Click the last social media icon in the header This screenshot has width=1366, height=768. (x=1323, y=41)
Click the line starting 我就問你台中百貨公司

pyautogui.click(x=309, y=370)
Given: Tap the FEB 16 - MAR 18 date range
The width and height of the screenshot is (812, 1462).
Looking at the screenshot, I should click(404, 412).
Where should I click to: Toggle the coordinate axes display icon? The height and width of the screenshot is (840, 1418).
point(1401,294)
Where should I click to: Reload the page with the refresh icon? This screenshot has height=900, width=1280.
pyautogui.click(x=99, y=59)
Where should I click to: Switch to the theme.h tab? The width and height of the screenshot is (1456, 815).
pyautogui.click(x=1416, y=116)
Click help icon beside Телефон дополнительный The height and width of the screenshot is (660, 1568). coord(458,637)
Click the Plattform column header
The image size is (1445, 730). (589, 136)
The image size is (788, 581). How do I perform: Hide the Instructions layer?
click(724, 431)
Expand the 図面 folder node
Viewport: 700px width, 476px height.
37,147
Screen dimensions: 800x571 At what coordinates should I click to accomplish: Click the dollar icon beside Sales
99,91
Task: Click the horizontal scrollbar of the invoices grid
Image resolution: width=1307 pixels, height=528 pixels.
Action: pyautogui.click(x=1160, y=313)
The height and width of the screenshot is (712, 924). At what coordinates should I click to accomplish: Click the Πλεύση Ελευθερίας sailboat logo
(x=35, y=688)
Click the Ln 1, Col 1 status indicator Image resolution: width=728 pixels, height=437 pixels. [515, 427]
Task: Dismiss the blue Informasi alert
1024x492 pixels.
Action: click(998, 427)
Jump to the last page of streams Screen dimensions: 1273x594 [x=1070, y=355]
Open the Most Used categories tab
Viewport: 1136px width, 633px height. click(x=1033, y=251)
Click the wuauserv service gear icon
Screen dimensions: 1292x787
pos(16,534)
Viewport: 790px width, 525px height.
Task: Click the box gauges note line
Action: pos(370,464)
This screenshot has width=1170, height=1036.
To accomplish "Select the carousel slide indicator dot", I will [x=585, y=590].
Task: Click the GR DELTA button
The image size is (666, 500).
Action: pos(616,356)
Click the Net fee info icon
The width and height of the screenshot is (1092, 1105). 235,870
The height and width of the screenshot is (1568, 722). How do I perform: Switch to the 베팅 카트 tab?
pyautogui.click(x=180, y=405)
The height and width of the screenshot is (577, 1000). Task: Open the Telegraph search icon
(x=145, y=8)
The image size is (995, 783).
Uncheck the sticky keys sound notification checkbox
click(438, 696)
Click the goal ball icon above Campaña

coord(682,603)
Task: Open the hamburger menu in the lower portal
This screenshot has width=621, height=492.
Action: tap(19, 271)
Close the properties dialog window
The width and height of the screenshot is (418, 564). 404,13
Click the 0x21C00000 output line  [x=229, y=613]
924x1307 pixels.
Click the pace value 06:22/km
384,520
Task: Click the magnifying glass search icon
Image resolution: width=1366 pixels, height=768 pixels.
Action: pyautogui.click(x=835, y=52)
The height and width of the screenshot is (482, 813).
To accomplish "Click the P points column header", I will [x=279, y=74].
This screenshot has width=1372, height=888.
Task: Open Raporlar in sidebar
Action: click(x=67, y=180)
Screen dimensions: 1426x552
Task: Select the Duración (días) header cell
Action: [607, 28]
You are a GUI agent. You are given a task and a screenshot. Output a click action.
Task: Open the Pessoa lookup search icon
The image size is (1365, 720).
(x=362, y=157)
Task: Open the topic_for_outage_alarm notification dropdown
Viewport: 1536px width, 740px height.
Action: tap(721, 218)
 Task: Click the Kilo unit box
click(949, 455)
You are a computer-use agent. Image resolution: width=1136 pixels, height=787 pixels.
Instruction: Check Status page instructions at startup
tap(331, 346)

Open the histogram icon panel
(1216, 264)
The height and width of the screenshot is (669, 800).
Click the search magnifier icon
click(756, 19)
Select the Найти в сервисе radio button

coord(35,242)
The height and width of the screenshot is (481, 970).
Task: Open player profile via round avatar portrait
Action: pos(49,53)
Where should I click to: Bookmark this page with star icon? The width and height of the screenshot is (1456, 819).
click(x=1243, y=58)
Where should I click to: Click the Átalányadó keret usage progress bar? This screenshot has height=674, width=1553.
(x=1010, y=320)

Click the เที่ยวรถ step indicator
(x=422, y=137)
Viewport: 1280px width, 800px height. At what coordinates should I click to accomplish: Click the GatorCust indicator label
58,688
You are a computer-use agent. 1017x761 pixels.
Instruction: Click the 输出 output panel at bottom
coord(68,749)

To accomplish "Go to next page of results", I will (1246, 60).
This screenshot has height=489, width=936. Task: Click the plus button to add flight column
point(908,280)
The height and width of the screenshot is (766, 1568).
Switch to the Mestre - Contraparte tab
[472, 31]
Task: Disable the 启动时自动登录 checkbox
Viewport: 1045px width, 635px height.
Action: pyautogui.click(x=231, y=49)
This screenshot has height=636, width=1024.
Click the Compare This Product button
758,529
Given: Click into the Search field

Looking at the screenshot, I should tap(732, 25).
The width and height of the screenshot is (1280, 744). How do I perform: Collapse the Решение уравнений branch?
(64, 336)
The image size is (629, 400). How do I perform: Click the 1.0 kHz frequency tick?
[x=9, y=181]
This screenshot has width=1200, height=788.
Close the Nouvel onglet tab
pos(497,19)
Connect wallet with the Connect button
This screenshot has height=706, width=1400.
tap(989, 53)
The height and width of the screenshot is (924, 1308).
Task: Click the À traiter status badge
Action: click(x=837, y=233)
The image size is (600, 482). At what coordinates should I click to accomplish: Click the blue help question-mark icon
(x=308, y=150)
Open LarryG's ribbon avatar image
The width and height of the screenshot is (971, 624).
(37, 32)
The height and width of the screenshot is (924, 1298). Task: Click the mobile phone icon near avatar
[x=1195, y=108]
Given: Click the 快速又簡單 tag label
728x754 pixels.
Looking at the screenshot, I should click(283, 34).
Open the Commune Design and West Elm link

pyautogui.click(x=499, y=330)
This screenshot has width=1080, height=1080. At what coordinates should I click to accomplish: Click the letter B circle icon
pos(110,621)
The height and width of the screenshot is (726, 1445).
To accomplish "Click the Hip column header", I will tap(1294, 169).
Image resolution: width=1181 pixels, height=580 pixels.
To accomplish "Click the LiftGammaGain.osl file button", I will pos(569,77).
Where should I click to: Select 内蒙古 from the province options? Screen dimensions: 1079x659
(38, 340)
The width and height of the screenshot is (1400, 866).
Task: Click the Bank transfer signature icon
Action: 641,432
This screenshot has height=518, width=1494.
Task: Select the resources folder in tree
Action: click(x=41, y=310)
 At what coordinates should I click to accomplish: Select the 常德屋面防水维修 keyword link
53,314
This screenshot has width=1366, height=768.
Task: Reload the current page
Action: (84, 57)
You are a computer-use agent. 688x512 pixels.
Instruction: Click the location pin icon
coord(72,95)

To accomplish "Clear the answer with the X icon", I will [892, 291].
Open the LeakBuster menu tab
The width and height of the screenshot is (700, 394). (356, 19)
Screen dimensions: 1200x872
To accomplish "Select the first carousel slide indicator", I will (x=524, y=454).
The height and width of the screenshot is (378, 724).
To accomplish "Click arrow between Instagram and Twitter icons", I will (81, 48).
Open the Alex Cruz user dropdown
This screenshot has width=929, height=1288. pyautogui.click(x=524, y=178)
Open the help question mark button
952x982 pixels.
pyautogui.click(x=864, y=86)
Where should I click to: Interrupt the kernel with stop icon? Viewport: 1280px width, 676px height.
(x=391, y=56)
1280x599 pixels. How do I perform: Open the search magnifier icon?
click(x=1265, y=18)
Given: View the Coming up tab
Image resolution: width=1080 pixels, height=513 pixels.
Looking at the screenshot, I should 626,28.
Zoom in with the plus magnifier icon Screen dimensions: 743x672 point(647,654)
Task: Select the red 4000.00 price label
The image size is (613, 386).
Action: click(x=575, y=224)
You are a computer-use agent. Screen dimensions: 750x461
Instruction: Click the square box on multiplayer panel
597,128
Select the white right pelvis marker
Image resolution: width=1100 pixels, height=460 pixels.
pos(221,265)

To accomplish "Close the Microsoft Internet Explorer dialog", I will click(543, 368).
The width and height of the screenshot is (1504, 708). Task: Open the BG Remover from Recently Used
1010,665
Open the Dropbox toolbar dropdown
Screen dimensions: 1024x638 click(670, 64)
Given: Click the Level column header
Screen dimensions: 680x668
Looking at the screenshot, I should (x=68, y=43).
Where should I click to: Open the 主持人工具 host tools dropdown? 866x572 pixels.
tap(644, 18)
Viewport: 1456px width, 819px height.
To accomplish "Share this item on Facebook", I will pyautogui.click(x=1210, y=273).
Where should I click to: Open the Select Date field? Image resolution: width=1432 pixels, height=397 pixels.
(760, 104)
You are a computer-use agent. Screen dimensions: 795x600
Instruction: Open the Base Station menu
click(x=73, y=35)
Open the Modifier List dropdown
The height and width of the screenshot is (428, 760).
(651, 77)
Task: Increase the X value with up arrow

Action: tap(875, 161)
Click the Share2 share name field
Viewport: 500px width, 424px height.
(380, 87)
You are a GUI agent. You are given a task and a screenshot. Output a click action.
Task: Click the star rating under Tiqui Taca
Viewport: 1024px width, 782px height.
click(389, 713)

§ **The problem**: Going down the listing above, begin printing at the line with "Image resolution: width=1100" and finish with the line with "Given: Click the Level column header", exactly as they appear.

§ **Output for this exercise**:
Image resolution: width=1100 pixels, height=460 pixels.
pos(221,265)

To accomplish "Close the Microsoft Internet Explorer dialog", I will click(543, 368).
The width and height of the screenshot is (1504, 708). Task: Open the BG Remover from Recently Used
1010,665
Open the Dropbox toolbar dropdown
Screen dimensions: 1024x638 click(670, 64)
Given: Click the Level column header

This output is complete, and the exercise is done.